A group of major business and political leaders toured the state recently, touting a new economic study that shows the General Assembly’s investment in higher education has indeed paid off handsomely. The “Grow By Degrees” program, a campaign of the Virginia Higher Education Council, was formed in 2009 when there was concern about the Commonwealth’s dwindling commitment to funding higher education.
VBHEC Chairman Heywood Fralin, also the chairman of Roanoke-based Medical Facilities of America, was joined at the Virginia Tech Carilion Research Institute campus by Carilion Clinic CEP Nancy Agee, Virginia Tech President Charles Steger, Virginia Western Community College President Bobby Sandel and others, beating the drum for increased state spending for education.
Fralin and company broke out the charts and a video for proof: every dollar the state invests in public higher education results in $17.40 of economic activity and $1.29 in new state tax revenues. Virginia’s annual investment in public higher education generates more than $28 billion in economic activity, accounts for 131,200 jobs and a return of $2.1 billion in tax revenues. “[Its] data that will show a uniquely powerful economic engine,” said Fralin, widely praised by other speakers for his work in getting Grow By Degrees off the ground.
The positive data supports the reason why Grow by Degrees was launched in 2009, after a decade or so of decreased funding in the General Assembly for public higher education.
Both gubernatorial candidates support Grow By Degrees; in a release Terry McAuliffe lauded its effort “to build sustained support for reform and investment in Virginia’s community colleges and universities,” while current Attorney General Ken Cuccinelli called “the link between higher education and Virginia’s economy…direct and powerful.”
The Grow By Degrees contingent, which held news conferences in Norfolk and Richmond as well as in Roanoke, on the same day, said one result of their advocacy was passage of the Top Jobs Act in 2011. That state legislation pumped more than $400 million back into higher education programs, leading to 14,000 additional undergraduates enrolled (since 2009) and an increase in the percentage of working age Virginians with an associates degree or higher (from 42 to 45 percent). The state has pledged to add 100,000 new degrees to the labor pool by 2025; many will be of the two-year variety.
Nancy Agee, a board member for the VBHEC, said, “A better prepared workforce helps the economy, [and] higher education drives our Virginia economy. Any money allocated by the General Assembly said Agee, “has a huge, positive and expanding multiplier effect [on the economy].”
House of Delegates Majority Leader Kirk Cox, a long time public school teacher himself, said the General Assembly responded to demands from the VBHEC and Grow By Degrees, helping to fund “degrees that are in high demand.” The Top Jobs Act added Cox, addressed the “middle class squeeze” in regards to funding higher education. He also noted that the last two years have seen the smallest college tuition increases of the past decade.

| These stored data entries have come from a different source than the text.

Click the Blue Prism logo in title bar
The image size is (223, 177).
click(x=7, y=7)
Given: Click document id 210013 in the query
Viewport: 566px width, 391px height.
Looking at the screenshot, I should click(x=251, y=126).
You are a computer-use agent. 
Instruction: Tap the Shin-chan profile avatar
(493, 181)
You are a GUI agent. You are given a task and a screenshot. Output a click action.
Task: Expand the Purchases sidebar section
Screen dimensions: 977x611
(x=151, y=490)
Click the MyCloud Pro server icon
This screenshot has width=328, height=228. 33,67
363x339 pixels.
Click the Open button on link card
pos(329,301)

“Virginia must make a clear and firm commitment of support,” said Sandel, who believes two thirds of the 100,000 new degrees that the state is aiming for by 2025 will come from two-year programs. Many of those degrees will go to working adults returning to school for further training. “Our message was simple,” said Fralin, “we called for a unified, bipartisan program…to reform our system of higher education.”
Based on the level of commitment and results already achieved, the new goals are likely to be met.